WORK REQUEST:
The listing below is to be output in its exact form.

*** GIVEN DATA ***

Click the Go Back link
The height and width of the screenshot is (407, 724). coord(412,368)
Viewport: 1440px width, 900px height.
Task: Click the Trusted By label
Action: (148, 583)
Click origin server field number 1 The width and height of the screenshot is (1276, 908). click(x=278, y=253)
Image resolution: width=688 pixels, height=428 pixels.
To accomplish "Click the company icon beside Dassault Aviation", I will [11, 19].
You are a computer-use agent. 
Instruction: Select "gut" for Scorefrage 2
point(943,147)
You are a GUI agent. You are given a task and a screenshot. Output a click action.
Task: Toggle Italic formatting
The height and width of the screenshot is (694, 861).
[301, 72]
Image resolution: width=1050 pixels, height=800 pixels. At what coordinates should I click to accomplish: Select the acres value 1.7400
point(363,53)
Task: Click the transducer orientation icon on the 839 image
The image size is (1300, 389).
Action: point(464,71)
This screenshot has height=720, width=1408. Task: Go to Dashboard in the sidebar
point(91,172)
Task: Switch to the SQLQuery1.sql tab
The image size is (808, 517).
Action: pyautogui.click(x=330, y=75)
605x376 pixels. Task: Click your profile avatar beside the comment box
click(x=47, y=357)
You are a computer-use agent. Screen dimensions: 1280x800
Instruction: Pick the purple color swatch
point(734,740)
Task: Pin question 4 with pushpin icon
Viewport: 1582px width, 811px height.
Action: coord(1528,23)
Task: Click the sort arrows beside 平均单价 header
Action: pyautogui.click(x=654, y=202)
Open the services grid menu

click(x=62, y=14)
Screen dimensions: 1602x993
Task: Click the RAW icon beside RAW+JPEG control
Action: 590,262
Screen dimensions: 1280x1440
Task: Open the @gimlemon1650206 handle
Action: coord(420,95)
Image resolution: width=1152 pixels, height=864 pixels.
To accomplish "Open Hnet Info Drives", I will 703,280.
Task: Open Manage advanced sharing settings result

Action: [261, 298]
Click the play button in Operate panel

***

RESPONSE:
Click the Go Back link
The height and width of the screenshot is (407, 724). coord(412,368)
Viewport: 1440px width, 900px height.
Task: Click the Trusted By label
Action: (148, 583)
Click origin server field number 1 The width and height of the screenshot is (1276, 908). click(x=278, y=253)
Image resolution: width=688 pixels, height=428 pixels.
To accomplish "Click the company icon beside Dassault Aviation", I will [11, 19].
You are a computer-use agent. 
Instruction: Select "gut" for Scorefrage 2
point(943,147)
You are a GUI agent. You are given a task and a screenshot. Output a click action.
Task: Toggle Italic formatting
The height and width of the screenshot is (694, 861).
[301, 72]
Image resolution: width=1050 pixels, height=800 pixels. At what coordinates should I click to accomplish: Select the acres value 1.7400
point(363,53)
Task: Click the transducer orientation icon on the 839 image
The image size is (1300, 389).
Action: point(464,71)
This screenshot has height=720, width=1408. Task: Go to Dashboard in the sidebar
point(91,172)
Task: Switch to the SQLQuery1.sql tab
The image size is (808, 517).
Action: pyautogui.click(x=330, y=75)
605x376 pixels. Task: Click your profile avatar beside the comment box
click(x=47, y=357)
You are a computer-use agent. Screen dimensions: 1280x800
Instruction: Pick the purple color swatch
point(734,740)
Task: Pin question 4 with pushpin icon
Viewport: 1582px width, 811px height.
Action: coord(1528,23)
Task: Click the sort arrows beside 平均单价 header
Action: pyautogui.click(x=654, y=202)
Open the services grid menu

click(x=62, y=14)
Screen dimensions: 1602x993
Task: Click the RAW icon beside RAW+JPEG control
Action: 590,262
Screen dimensions: 1280x1440
Task: Open the @gimlemon1650206 handle
Action: coord(420,95)
Image resolution: width=1152 pixels, height=864 pixels.
To accomplish "Open Hnet Info Drives", I will 703,280.
Task: Open Manage advanced sharing settings result

Action: [261, 298]
Click the play button in Operate panel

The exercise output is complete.